Start of DATA FOR REVIEW

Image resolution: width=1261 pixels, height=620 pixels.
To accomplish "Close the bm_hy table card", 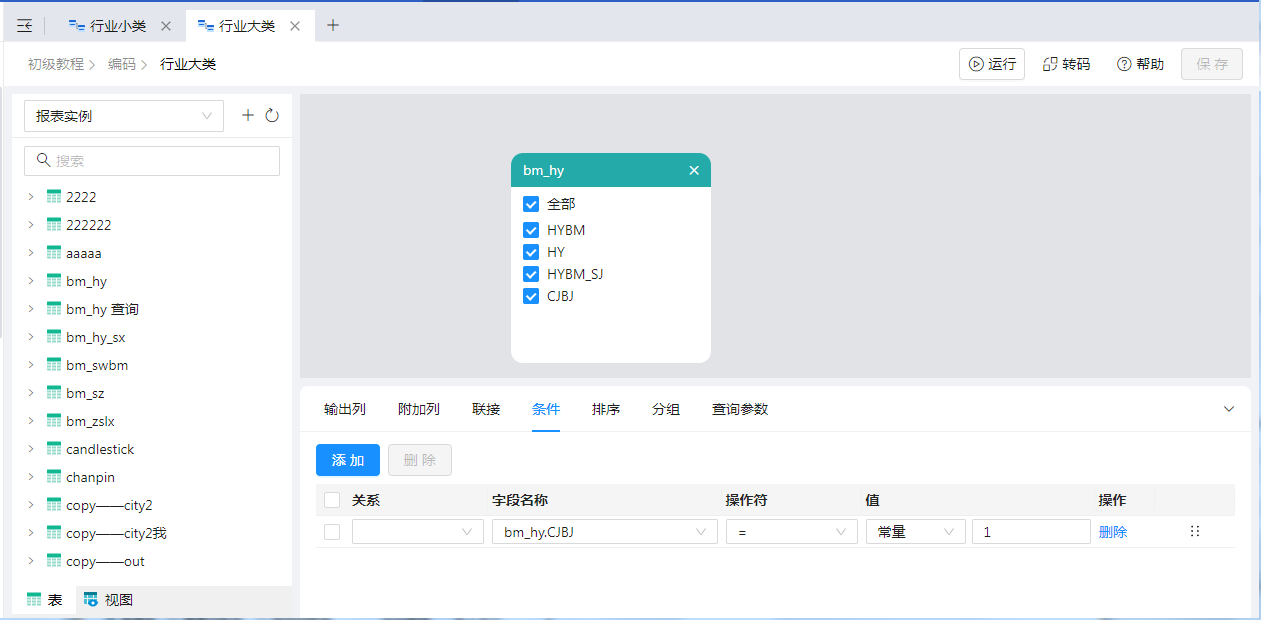I will point(694,170).
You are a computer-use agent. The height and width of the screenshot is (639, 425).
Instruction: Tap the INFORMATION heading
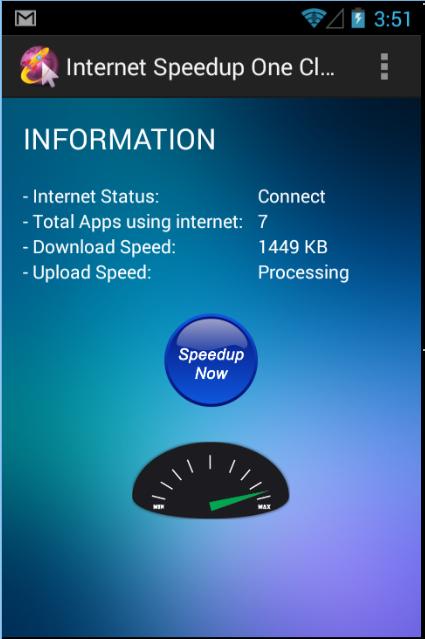point(119,139)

End of DATA FOR REVIEW

_EXERCISE DESCRIPTION_:
Number of lines containing the word "width" in the listing: state it, and add no other text.

_EXERCISE OUTPUT_:
2